Alors que le gouvernement examine plusieurs projets de textes relatifs au secteur de la communication, la rencontre tenue le 22 janvier dernier entre la Haute Autorité de la Communication (HAC), l’Association des professionnels de la presse en ligne (APPEL-Mali) et des promoteurs de web médias continue de susciter débats et interprétations. Face à ce qu’elle qualifie de « propos inexacts », l’instance de régulation a tenu à apporter des clarifications.
Lors d’une conférence de presse animée ce mercredi 28 janvier à Bamako, le président de la HAC, Gaoussou Coulibaly, est revenu sur les objectifs réels de cette rencontre initiée par son institution au siège de l’organe, à Hamdallaye.
Objectif : régulariser, non restreindre
Au centre des échanges du 22 janvier figuraient les modalités de régularisation juridique des web médias, conformément aux Arrêtés interministériels n°4473 et 4474 du 31 décembre 2024, ainsi que le projet de convention type devant encadrer la presse en ligne au Mali.

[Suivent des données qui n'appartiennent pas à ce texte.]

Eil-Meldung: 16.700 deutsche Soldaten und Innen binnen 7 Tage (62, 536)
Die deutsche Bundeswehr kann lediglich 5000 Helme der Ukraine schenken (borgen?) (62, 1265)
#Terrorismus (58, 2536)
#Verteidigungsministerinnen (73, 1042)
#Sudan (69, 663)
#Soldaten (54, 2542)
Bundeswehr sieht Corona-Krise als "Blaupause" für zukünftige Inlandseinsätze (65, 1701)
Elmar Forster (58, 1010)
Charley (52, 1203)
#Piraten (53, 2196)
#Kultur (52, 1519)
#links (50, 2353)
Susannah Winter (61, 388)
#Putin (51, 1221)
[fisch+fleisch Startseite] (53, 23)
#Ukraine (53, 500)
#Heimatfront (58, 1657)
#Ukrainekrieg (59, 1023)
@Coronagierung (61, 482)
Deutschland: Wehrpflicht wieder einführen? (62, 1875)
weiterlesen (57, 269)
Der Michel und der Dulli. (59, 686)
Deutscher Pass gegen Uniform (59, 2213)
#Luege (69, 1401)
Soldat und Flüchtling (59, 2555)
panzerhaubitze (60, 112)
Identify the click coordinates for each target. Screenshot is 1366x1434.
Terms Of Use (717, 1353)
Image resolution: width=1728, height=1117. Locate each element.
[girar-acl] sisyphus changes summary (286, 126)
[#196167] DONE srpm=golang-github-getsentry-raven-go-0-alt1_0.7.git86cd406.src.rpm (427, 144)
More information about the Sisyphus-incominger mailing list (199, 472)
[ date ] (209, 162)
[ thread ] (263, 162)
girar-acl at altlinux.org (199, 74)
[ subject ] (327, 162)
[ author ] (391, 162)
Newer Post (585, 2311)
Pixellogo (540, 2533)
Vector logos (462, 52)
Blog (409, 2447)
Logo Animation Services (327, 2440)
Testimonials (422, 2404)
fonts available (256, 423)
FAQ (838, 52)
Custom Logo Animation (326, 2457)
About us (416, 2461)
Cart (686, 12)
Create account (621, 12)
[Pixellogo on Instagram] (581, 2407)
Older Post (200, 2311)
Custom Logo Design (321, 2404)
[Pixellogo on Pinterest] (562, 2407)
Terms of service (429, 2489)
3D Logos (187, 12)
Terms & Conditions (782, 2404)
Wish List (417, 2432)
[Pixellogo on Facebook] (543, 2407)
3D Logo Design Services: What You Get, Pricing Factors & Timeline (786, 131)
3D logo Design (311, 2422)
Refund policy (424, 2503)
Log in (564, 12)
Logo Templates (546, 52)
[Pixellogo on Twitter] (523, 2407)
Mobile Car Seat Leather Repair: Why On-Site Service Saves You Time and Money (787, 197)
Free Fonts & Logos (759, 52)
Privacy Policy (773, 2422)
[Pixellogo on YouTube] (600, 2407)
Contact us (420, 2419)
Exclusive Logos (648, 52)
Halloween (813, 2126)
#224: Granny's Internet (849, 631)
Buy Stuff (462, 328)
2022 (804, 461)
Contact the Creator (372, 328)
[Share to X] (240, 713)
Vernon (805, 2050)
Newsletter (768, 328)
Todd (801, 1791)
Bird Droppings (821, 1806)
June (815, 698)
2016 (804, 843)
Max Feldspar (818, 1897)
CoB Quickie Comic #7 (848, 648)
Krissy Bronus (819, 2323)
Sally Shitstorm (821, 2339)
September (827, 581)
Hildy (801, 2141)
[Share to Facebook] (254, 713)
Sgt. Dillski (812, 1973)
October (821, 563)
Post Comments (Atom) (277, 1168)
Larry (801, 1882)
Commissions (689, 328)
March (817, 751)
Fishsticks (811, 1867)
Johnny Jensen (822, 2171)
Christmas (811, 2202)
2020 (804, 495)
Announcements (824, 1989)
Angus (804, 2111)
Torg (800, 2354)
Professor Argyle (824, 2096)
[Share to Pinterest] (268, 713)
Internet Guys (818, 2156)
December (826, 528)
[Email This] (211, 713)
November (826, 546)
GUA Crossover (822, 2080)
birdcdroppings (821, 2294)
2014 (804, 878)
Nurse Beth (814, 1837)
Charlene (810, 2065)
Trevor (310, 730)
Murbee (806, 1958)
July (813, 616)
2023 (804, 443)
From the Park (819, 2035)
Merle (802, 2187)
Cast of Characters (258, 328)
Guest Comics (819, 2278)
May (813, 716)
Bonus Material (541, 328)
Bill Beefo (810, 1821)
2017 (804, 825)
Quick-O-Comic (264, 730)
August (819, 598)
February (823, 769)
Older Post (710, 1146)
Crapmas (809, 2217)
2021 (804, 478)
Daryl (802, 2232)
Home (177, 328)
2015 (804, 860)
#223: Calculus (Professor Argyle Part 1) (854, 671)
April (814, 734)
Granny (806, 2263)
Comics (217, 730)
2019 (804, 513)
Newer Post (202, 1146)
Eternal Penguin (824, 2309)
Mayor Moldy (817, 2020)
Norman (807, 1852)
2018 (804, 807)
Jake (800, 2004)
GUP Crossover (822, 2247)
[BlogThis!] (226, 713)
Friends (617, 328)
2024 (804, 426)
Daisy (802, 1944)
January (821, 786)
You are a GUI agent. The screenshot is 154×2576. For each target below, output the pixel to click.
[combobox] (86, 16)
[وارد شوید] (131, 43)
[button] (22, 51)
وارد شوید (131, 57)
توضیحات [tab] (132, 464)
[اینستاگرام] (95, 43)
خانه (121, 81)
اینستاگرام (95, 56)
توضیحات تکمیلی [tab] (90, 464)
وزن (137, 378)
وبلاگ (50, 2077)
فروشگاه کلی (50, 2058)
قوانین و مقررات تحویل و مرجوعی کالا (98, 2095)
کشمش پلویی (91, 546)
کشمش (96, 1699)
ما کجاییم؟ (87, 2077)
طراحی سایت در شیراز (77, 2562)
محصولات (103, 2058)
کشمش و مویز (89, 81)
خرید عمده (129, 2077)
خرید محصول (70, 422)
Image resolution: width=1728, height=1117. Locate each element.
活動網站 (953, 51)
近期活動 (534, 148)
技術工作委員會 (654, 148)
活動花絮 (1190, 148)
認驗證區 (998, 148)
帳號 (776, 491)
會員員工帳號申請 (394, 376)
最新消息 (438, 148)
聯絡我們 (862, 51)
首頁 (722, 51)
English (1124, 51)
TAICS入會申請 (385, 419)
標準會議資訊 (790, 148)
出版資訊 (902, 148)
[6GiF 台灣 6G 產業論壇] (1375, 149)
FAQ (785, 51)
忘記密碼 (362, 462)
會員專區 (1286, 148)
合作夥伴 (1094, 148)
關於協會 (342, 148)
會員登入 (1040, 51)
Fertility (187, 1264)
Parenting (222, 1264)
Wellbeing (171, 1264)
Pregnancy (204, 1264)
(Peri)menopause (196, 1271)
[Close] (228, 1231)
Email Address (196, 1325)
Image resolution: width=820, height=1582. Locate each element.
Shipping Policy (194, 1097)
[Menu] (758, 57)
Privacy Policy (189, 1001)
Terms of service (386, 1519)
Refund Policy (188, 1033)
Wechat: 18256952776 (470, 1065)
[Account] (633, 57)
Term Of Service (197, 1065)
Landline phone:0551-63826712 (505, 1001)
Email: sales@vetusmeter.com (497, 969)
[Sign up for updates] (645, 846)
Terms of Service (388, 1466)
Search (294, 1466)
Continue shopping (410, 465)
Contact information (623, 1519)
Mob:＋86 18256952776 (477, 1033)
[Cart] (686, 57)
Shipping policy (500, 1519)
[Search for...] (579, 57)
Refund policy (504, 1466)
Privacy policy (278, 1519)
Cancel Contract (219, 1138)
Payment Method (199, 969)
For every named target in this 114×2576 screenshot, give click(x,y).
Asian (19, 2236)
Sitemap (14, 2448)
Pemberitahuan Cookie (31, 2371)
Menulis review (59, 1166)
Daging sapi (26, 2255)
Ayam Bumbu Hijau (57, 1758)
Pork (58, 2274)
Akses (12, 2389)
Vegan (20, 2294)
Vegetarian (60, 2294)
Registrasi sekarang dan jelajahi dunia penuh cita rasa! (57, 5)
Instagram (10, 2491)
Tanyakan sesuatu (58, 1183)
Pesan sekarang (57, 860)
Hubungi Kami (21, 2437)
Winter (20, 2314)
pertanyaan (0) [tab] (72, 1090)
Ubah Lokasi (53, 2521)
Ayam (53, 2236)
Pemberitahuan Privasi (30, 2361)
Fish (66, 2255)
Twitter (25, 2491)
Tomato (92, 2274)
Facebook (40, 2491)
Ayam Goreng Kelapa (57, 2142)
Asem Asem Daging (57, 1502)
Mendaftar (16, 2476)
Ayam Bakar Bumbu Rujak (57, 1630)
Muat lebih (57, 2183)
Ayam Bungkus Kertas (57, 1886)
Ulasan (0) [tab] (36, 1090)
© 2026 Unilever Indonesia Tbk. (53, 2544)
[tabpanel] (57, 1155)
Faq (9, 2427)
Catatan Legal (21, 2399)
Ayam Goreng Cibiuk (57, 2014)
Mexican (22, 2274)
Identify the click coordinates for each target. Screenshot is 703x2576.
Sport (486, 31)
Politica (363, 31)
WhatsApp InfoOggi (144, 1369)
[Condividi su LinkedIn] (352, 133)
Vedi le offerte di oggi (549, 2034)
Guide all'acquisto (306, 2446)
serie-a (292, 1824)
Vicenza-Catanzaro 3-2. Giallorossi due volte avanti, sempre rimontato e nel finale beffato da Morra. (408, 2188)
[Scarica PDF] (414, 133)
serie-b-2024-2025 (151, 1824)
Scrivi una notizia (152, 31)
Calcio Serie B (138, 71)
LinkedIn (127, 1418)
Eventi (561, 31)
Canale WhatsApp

Selon le président de la HAC, cette convention « n’a nullement vocation à restreindre la liberté d’expression », mais vise plutôt à permettre son exercice « dans le respect des lois, de l’éthique et de la déontologie journalistique, au même titre que les médias traditionnels ».
Pour Gaoussou Coulibaly, il s’agit avant tout de « régulariser des médias qui produisent et diffusent des contenus via Internet et qui participent pleinement à l’information, à l’éducation et au divertissement de la population ». Il a également rappelé qu’un projet de décret spécifique à la presse en ligne est en cours d’élaboration afin de prendre en compte ces nouveaux acteurs du paysage médiatique.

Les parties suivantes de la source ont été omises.